→ **Work instructions**
Return only those lines of the records below in which "plus" appears.

---- Input

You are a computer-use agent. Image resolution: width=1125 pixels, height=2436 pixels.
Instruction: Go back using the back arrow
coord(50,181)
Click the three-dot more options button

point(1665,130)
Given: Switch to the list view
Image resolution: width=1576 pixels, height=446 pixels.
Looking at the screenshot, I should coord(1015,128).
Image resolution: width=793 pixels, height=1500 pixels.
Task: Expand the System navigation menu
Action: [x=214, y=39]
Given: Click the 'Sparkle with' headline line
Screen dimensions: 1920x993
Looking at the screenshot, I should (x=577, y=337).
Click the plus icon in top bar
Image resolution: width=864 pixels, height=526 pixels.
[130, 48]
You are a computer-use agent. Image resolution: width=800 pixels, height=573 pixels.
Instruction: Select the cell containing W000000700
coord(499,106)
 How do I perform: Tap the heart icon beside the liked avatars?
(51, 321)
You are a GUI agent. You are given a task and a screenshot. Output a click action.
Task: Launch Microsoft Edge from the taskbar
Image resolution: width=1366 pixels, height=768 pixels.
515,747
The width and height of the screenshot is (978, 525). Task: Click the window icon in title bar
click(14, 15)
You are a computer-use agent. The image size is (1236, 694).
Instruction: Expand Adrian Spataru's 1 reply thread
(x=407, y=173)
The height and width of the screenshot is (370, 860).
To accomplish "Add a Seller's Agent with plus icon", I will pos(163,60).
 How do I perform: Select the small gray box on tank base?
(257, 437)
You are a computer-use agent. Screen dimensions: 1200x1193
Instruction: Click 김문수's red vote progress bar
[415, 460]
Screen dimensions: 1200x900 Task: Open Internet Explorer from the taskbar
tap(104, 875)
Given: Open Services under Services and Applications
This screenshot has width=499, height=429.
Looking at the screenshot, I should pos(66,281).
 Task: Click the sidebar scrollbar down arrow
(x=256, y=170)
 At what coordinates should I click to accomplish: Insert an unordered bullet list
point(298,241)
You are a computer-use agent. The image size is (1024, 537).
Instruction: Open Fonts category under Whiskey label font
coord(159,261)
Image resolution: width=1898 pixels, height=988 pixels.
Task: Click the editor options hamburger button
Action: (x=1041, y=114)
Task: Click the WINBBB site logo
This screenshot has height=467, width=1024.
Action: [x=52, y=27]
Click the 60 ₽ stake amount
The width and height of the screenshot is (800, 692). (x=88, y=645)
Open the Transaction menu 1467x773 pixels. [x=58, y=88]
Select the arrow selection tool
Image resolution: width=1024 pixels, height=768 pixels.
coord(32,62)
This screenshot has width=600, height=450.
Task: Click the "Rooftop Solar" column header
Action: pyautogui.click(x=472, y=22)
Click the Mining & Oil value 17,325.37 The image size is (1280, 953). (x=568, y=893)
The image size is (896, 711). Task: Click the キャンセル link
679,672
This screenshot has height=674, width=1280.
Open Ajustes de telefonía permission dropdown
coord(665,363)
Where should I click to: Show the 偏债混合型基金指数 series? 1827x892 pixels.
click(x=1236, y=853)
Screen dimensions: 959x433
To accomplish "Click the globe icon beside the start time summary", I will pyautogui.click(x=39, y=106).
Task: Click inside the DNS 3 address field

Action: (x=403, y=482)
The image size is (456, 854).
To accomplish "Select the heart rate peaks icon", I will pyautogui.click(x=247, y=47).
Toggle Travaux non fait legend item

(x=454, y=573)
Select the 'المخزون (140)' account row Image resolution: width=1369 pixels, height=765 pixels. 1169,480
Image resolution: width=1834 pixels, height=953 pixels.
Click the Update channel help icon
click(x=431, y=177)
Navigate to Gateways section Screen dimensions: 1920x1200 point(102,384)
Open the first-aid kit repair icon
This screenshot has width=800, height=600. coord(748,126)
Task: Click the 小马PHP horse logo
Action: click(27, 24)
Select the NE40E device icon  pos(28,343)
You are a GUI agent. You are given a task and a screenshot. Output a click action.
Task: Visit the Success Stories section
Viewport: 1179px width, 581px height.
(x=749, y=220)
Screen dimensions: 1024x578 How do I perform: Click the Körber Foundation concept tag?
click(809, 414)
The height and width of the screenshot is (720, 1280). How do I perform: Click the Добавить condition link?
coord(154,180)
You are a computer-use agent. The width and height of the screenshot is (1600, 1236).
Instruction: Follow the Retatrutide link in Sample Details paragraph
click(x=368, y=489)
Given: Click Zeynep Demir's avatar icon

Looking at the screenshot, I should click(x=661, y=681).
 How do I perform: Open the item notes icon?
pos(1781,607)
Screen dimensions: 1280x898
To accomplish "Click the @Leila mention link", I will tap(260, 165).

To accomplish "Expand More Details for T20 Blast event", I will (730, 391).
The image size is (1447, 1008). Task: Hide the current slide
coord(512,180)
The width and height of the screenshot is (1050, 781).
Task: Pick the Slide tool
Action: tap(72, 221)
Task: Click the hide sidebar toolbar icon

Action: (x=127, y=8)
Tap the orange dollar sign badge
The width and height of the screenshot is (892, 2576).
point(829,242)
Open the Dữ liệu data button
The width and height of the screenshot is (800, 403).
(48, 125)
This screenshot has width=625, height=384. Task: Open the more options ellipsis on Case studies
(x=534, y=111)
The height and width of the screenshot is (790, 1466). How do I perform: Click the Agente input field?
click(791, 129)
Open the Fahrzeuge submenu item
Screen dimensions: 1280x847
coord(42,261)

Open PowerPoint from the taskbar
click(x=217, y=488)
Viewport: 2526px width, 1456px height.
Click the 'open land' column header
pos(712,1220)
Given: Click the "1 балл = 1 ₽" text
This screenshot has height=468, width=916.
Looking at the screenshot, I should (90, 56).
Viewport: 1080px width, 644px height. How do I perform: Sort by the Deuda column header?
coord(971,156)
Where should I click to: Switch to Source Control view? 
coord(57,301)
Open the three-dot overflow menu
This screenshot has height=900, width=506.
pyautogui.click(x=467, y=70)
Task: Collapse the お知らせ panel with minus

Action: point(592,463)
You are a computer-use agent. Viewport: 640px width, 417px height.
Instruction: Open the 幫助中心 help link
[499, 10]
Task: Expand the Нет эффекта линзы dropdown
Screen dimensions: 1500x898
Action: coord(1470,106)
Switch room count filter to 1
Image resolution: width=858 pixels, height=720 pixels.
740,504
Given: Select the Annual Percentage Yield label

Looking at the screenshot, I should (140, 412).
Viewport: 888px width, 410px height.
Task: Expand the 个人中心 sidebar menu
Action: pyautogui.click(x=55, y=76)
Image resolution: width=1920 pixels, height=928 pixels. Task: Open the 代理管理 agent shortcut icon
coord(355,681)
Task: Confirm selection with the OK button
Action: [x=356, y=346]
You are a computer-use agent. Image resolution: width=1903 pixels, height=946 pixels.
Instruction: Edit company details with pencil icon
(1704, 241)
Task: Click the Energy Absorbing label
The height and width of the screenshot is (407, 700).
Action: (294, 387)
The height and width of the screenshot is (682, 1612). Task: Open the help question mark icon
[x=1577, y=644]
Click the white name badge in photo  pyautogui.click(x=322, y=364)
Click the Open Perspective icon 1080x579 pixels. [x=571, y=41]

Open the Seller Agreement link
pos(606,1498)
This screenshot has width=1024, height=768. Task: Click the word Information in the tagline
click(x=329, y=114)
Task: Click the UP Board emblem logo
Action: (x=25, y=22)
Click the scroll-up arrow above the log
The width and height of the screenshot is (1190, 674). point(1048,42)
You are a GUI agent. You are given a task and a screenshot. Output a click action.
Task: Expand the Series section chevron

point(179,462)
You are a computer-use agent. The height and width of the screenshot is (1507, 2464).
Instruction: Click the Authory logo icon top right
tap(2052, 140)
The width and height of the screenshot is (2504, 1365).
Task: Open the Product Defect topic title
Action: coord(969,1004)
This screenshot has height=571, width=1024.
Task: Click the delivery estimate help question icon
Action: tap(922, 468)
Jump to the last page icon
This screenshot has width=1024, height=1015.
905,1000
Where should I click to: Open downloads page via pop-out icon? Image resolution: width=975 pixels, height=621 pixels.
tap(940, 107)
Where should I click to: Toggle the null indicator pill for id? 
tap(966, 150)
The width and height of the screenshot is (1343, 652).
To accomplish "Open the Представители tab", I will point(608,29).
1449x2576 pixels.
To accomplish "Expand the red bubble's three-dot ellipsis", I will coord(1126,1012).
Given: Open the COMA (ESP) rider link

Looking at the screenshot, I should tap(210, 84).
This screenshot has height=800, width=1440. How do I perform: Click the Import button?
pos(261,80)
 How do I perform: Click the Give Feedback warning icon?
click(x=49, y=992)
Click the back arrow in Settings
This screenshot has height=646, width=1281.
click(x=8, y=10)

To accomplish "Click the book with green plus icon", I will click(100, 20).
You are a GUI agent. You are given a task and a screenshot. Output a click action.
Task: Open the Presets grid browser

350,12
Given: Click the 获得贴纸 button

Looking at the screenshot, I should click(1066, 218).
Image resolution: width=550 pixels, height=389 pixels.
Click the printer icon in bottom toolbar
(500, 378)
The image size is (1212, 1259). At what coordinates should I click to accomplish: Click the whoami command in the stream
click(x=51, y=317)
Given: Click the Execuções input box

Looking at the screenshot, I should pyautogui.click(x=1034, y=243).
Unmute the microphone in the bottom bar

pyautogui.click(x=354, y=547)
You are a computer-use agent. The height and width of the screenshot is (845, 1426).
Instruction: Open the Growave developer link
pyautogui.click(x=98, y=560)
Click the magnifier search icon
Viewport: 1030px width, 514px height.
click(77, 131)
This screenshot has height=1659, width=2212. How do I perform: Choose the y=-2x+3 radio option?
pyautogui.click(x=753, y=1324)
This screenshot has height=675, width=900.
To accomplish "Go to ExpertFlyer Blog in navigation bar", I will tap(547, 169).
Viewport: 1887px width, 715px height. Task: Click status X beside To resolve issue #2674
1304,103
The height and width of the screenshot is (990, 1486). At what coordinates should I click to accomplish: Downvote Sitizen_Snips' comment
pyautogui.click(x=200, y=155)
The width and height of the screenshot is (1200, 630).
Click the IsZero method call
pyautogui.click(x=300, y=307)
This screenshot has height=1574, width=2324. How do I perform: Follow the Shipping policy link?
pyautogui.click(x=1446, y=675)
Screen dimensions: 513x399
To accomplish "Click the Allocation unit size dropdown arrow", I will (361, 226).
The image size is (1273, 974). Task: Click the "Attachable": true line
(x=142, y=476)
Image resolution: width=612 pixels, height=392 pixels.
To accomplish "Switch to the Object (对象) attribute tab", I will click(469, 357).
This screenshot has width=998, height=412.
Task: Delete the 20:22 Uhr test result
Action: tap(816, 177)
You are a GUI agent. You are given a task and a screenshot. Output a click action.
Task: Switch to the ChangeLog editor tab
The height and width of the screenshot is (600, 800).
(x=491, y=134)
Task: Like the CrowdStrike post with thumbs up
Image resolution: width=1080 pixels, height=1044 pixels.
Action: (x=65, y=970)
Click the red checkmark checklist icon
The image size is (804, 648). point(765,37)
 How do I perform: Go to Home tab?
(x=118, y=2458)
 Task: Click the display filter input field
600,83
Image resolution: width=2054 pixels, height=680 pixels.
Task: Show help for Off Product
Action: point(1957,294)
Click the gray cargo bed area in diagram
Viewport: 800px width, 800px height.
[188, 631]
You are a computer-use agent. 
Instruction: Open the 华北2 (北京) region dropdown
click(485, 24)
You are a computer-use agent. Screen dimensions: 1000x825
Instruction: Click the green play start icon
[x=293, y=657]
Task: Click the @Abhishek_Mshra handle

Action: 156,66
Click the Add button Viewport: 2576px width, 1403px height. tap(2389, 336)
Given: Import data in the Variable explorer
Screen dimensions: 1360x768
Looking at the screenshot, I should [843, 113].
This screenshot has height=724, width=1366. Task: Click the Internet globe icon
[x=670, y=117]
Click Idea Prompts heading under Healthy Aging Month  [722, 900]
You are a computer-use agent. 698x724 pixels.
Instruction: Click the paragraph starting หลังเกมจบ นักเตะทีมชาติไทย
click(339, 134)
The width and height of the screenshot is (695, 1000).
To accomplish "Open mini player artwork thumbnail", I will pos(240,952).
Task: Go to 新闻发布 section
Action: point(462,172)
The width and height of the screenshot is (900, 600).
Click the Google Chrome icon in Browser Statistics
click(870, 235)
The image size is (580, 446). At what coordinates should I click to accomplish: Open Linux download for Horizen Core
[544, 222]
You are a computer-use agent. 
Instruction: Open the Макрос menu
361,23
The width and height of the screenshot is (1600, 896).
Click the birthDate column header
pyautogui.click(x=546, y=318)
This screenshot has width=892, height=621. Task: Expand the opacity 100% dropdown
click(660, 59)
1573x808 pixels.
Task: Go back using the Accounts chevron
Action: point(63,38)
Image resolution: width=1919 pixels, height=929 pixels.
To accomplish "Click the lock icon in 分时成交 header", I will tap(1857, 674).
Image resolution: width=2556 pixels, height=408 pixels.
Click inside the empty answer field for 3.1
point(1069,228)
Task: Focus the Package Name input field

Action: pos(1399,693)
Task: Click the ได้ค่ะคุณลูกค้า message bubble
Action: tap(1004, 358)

--------

→ **Output for this task**
Click the plus icon in top bar
To accomplish "Add a Seller's Agent with plus icon", I will pos(163,60).
To accomplish "Click the book with green plus icon", I will click(100, 20).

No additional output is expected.